Although there is no doubting the sincerity and artistic ambition that Jonathan Meiburg has invested whilst leading the ornithologically-obsessed Shearwater over the last decade, the band’s oeuvre has sometimes lacked in easy nesting places for newcomers needing to acclimatise to the contradictory fusion of the ornate and the austere. This new covers-based album could however change the situation. Originally envisaged as a low-key mid-length release to tide fans until a bona fide sequel to 2012’s Animal Joy LP, the 10-track Fellow Travelers has instead become an album-sized statement in its own right.
Featuring nine covers and one original composition, the collection finds Meiburg and co. primarily honouring the songbooks of contemporaries and past touring companions. Intriguingly, the artists being covered were also asked to contribute to the recordings, on the proviso of not appearing on their own songs. Consequently, Fellow Travelers is a curious kaleidoscope of songwriting, players, voices, styles and textures refracted through the Shearwater prism.

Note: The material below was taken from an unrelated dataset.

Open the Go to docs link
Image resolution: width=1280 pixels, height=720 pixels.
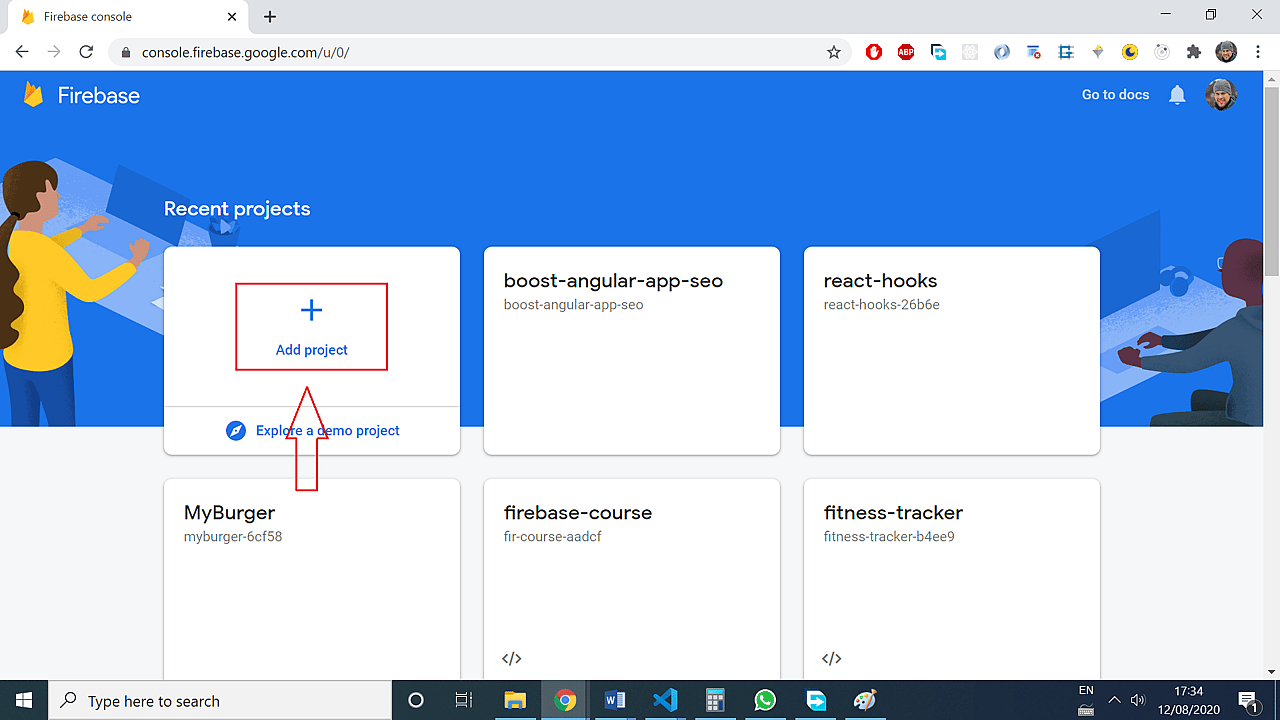(x=1114, y=94)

Despite the overall melange approach being a little uneven, there are some genuine delights to be found within. Moreover, the looser and less over-thought approach certainly opens up the Shearwater sound, which broadly veers from the delicate to the crunchy across proceedings. Hence in the latter corner, we’re treated to a faithful but wider-screen reading of The Folk Implosion’s “Natural One,” a scything epic expansion of Xiu Xiu’s “I Luv The Valley OH!” and a joyously imperious interpretation of Clinic’s “Tomorrow.” However, it’s arguably the more up-close pieces that offer up the majority of keeper moments. Therefore, the elegiac harp-adorned take on David Thomas Broughton’s “Ambiguity,” a mournful makeover of Wye Oak’s “Mary Is Mary” and a gorgeous Meiburg-penned duet with Sharon Van Etten entitled “A Wake For The Minotaur” (previously released as the flipside of a Record Store Day 7” earlier this year) supply the long-player with its graceful heart.
Arguably the most outstanding track of all though is saved until last. Fully in the spirit of the record’s collaborative cross-referencing ethos, a rewiring of The Baptist Generals’ “Fucked Up Life” finds members of Clinic providing a serenely gliding backing track beneath meditative acoustic picking and Meiburg’s high tones, to deliver a transcendental curtain-closer.
Whilst Fellow Travelers could ultimately have benefitted from some more cohesive and warmer production values (perhaps alongside the jettisoning of an awkward heavily-treated spin on Coldplay’s “Hurts Like Heaven”), as a more open-door invite into the Shearwater aviary it’s certainly welcoming.